[Dataset records]
- - - -

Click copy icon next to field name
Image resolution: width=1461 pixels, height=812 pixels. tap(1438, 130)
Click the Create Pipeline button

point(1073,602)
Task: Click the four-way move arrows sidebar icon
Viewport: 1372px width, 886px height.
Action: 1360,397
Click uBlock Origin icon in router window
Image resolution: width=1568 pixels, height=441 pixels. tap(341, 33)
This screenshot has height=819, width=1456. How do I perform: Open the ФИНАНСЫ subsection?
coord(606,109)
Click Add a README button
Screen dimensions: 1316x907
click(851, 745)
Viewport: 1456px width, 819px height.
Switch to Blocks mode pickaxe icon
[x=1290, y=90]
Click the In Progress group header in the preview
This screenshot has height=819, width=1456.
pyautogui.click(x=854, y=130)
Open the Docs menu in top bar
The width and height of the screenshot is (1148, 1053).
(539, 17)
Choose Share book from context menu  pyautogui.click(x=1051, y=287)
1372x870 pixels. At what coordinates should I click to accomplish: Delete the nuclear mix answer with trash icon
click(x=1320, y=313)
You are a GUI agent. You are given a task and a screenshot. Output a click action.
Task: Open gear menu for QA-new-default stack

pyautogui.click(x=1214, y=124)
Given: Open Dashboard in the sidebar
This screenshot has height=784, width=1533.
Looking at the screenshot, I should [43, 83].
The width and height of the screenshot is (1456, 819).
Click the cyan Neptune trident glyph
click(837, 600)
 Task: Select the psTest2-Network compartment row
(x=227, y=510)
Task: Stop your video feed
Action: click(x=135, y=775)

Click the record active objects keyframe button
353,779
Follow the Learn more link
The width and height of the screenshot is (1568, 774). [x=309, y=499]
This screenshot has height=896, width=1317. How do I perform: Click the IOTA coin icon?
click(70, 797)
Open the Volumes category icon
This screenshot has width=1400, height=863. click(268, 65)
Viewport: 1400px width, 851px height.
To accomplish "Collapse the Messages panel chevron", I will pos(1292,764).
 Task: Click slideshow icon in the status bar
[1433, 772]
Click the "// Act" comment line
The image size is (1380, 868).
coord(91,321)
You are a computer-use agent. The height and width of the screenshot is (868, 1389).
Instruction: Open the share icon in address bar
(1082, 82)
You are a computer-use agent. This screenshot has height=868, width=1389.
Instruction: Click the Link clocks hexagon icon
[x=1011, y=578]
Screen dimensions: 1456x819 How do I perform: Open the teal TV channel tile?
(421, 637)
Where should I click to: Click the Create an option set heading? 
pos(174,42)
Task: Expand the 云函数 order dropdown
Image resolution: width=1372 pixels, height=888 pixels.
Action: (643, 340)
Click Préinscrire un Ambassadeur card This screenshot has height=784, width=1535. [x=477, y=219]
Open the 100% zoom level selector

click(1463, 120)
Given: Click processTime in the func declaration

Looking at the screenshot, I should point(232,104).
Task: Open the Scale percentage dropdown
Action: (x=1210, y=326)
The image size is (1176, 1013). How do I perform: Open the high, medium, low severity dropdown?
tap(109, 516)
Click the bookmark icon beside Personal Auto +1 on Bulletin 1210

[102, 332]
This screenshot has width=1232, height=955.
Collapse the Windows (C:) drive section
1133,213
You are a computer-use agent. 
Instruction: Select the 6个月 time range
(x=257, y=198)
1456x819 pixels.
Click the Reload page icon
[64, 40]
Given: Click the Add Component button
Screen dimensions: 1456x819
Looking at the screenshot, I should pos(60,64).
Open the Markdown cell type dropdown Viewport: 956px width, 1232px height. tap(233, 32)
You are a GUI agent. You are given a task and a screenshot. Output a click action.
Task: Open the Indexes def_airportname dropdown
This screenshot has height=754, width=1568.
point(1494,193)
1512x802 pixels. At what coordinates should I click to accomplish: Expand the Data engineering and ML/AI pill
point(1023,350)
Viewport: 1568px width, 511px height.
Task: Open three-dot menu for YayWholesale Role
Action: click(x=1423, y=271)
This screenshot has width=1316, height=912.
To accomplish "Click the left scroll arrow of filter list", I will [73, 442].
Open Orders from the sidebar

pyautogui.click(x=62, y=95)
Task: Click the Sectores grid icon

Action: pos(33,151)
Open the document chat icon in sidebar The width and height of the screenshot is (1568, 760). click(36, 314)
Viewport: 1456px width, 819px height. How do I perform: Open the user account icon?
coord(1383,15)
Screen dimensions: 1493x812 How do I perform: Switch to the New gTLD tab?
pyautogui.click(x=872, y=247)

- - - -

→ Try it:
Please copy out the preceding data in full, exactly as written.

→ Response area:
Click copy icon next to field name
Image resolution: width=1461 pixels, height=812 pixels. tap(1438, 130)
Click the Create Pipeline button

point(1073,602)
Task: Click the four-way move arrows sidebar icon
Viewport: 1372px width, 886px height.
Action: 1360,397
Click uBlock Origin icon in router window
Image resolution: width=1568 pixels, height=441 pixels. tap(341, 33)
This screenshot has height=819, width=1456. How do I perform: Open the ФИНАНСЫ subsection?
coord(606,109)
Click Add a README button
Screen dimensions: 1316x907
click(851, 745)
Viewport: 1456px width, 819px height.
Switch to Blocks mode pickaxe icon
[x=1290, y=90]
Click the In Progress group header in the preview
This screenshot has height=819, width=1456.
pyautogui.click(x=854, y=130)
Open the Docs menu in top bar
The width and height of the screenshot is (1148, 1053).
(539, 17)
Choose Share book from context menu  pyautogui.click(x=1051, y=287)
1372x870 pixels. At what coordinates should I click to accomplish: Delete the nuclear mix answer with trash icon
click(x=1320, y=313)
You are a GUI agent. You are given a task and a screenshot. Output a click action.
Task: Open gear menu for QA-new-default stack

pyautogui.click(x=1214, y=124)
Given: Open Dashboard in the sidebar
This screenshot has height=784, width=1533.
Looking at the screenshot, I should [43, 83].
The width and height of the screenshot is (1456, 819).
Click the cyan Neptune trident glyph
click(837, 600)
 Task: Select the psTest2-Network compartment row
(x=227, y=510)
Task: Stop your video feed
Action: click(x=135, y=775)

Click the record active objects keyframe button
353,779
Follow the Learn more link
The width and height of the screenshot is (1568, 774). [x=309, y=499]
This screenshot has height=896, width=1317. How do I perform: Click the IOTA coin icon?
click(70, 797)
Open the Volumes category icon
This screenshot has width=1400, height=863. click(268, 65)
Viewport: 1400px width, 851px height.
To accomplish "Collapse the Messages panel chevron", I will pos(1292,764).
 Task: Click slideshow icon in the status bar
[1433, 772]
Click the "// Act" comment line
The image size is (1380, 868).
coord(91,321)
You are a computer-use agent. The height and width of the screenshot is (868, 1389).
Instruction: Open the share icon in address bar
(1082, 82)
You are a computer-use agent. This screenshot has height=868, width=1389.
Instruction: Click the Link clocks hexagon icon
[x=1011, y=578]
Screen dimensions: 1456x819 How do I perform: Open the teal TV channel tile?
(421, 637)
Where should I click to: Click the Create an option set heading? 
pos(174,42)
Task: Expand the 云函数 order dropdown
Image resolution: width=1372 pixels, height=888 pixels.
Action: (643, 340)
Click Préinscrire un Ambassadeur card This screenshot has height=784, width=1535. [x=477, y=219]
Open the 100% zoom level selector

click(1463, 120)
Given: Click processTime in the func declaration

Looking at the screenshot, I should point(232,104).
Task: Open the Scale percentage dropdown
Action: (x=1210, y=326)
The image size is (1176, 1013). How do I perform: Open the high, medium, low severity dropdown?
tap(109, 516)
Click the bookmark icon beside Personal Auto +1 on Bulletin 1210

[102, 332]
This screenshot has width=1232, height=955.
Collapse the Windows (C:) drive section
1133,213
You are a computer-use agent. 
Instruction: Select the 6个月 time range
(x=257, y=198)
1456x819 pixels.
Click the Reload page icon
[64, 40]
Given: Click the Add Component button
Screen dimensions: 1456x819
Looking at the screenshot, I should pos(60,64).
Open the Markdown cell type dropdown Viewport: 956px width, 1232px height. tap(233, 32)
You are a GUI agent. You are given a task and a screenshot. Output a click action.
Task: Open the Indexes def_airportname dropdown
This screenshot has height=754, width=1568.
point(1494,193)
1512x802 pixels. At what coordinates should I click to accomplish: Expand the Data engineering and ML/AI pill
point(1023,350)
Viewport: 1568px width, 511px height.
Task: Open three-dot menu for YayWholesale Role
Action: click(x=1423, y=271)
This screenshot has width=1316, height=912.
To accomplish "Click the left scroll arrow of filter list", I will [73, 442].
Open Orders from the sidebar

pyautogui.click(x=62, y=95)
Task: Click the Sectores grid icon

Action: pos(33,151)
Open the document chat icon in sidebar The width and height of the screenshot is (1568, 760). click(36, 314)
Viewport: 1456px width, 819px height. How do I perform: Open the user account icon?
coord(1383,15)
Screen dimensions: 1493x812 How do I perform: Switch to the New gTLD tab?
pyautogui.click(x=872, y=247)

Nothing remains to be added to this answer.